Document extract
According to CLtL, only a string is a portable filler of the directory
slot, but in order to denote a subdirectory, the use of separators (such
as dots, slashes, or backslashes) would be necessary. The very fact that
such syntax varies from host to host means that although the
representation might be "portable", the code using that representation
is not portable.
This problem is even worse for programs running on machines on a network
that can retrieve files from multiple hosts, each using a different OS
and thus a different subdirectory delimiter.
Related problems:
- In some implementations "FOO.BAR" might denote the "BAR" subdirectory
of "FOO" while in other implementations because "." is not the
separator. To be safe, portable programs must avoid all potential
separators.
- Even in implementations where "." is the separator, "FOO.BAR" may be
recognized by some to mean the "BAR" subdirectory of "FOO" and by others
to mean `a seven letter directory with "." being a superquoted part of
its name'.
- In fact, CLtL does not even say for toplevel directories whether the
directory delimiters are a part. eg, is "foo" or "/foo" the directory
filler for a unix pathname "/foo/bar.lisp". Similarly, is "[FOO]" or
"FOO" the directory filler for a VMS pathname "[FOO]ME.LSP"?

Material on locating elements on screens:
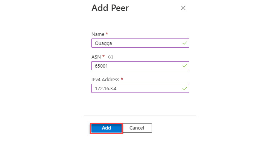Click the green checkmark in IPv4 Address field
The height and width of the screenshot is (142, 280).
tap(185, 88)
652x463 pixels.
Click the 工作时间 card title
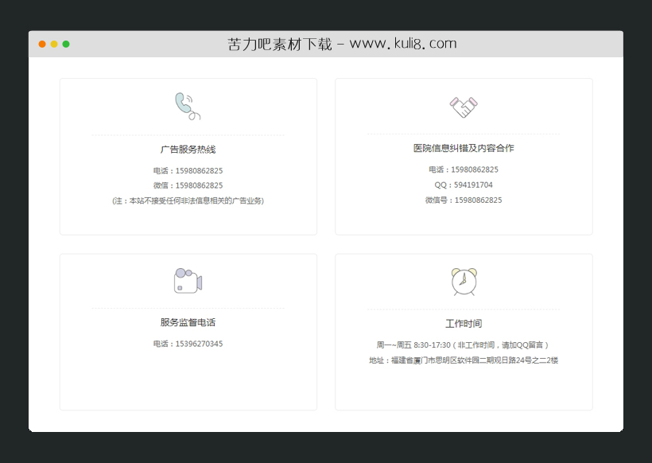pos(463,323)
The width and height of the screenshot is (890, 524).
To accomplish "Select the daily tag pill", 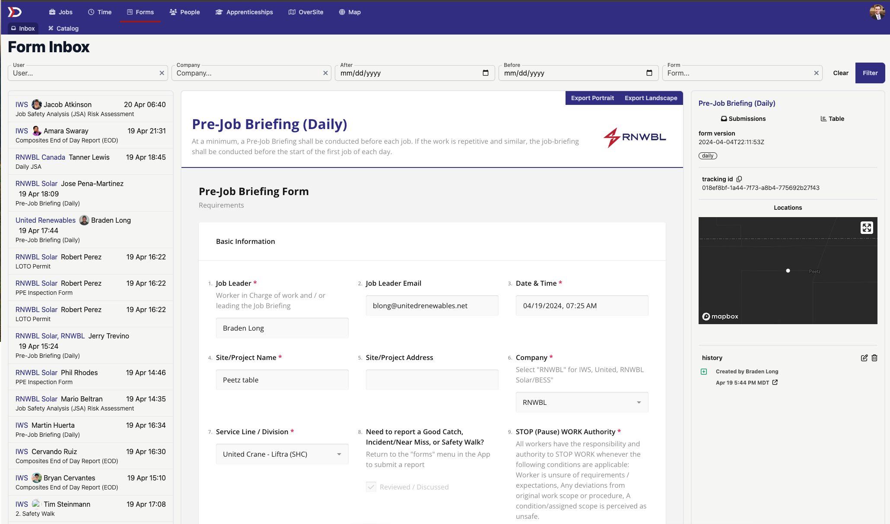I will pos(707,156).
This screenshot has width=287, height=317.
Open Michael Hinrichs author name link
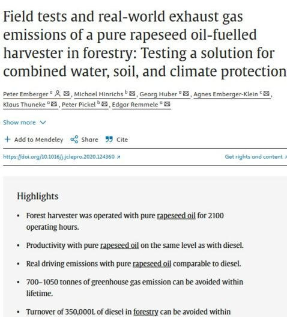[98, 94]
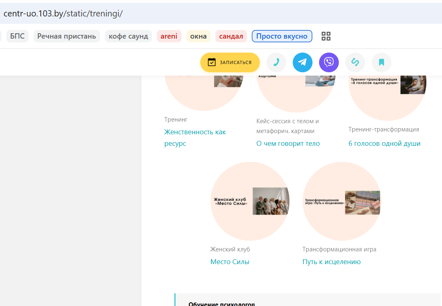Open the сандал bookmark
The width and height of the screenshot is (442, 306).
click(x=231, y=36)
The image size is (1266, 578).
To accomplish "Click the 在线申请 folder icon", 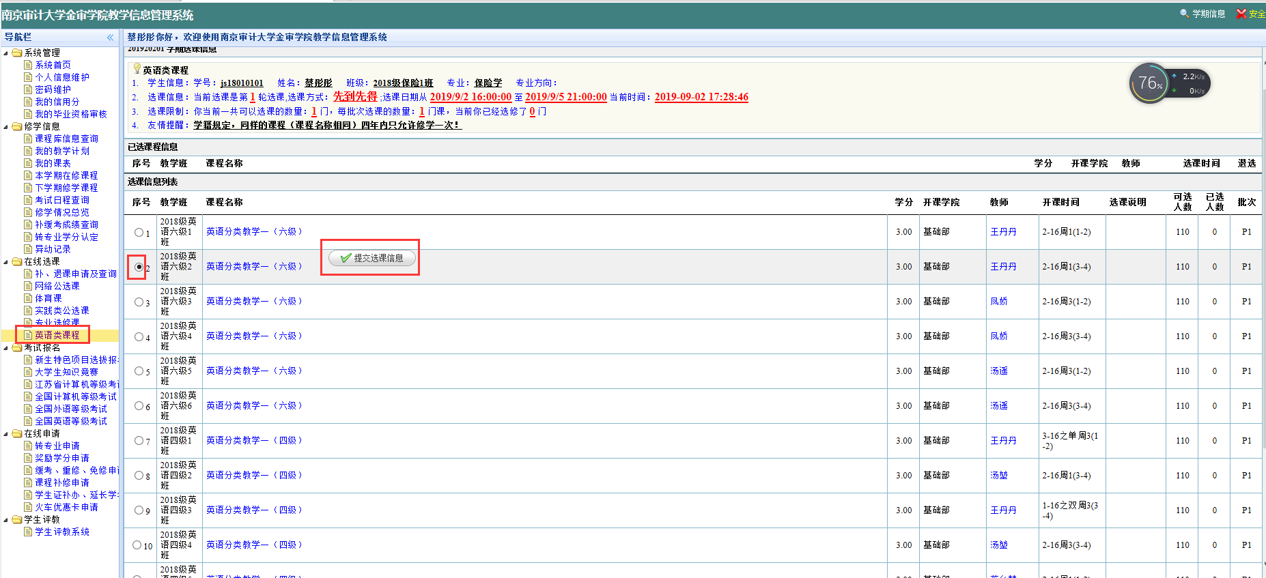I will tap(17, 434).
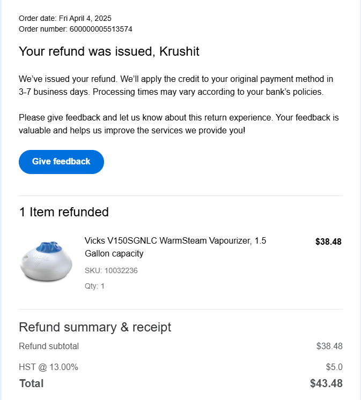Viewport: 361px width, 400px height.
Task: Click the SKU: 10032236 text
Action: click(111, 270)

Given task
Continue the text on the portability of pathname directory syntax in CLtL, starting right after its last sentence.

Result
Proposal (PATHNAME-SUBDIRECTORY-LIST:NEW-REPRESENTATION)
Allow a list to be a filler of a pathname. The car of the list may be either
of the symbols :ABSOLUTE or :RELATIVE.
If the car of the list is :RELATIVE, the rest of the list is the
implementation-dependent result of PARSE-NAMESTRING for file systems which
have relative pathnames. Unless some other proposal is submitted to clarify
the behavior of relative pathnames in merging, etc. that behavior is left
undefined.
If the car of the list is :ABSOLUTE, the rest of the list is a list of
strings each naming a single level of directory structure. The strings
should contain only the directory names themselves -- no separator
characters.
The spec (:ABSOLUTE) represents the root directory.
Clarify that if a string is used as a filler of a directory field in a
pathname, it should be the unadorned name of a toplevel directory.
Specifying a string, str, is equivalent to specifying the list
(:ABSOLUTE str).
In place of a string, at any point in the list, keyword symbols may occur
to deal with special file notations. The following symbols have standard
meanings; they may not be meaningful for all operating systems, and are
intended for use only on those operating systems where they have meaning:
:WILD - Wildcard match of one level of directory structure.
:WILD-INFERIORS - Wildcard match of any number of directory levels.
:UP - Go upward in directory structure (semantic).
:BACK - Go upward in directory structure (syntactic).
The difference between up and back is that if there is a directory
(:ABSOLUTE "X" "Y" "Z")
linked to
(:ABSOLUTE "A" "B" "C")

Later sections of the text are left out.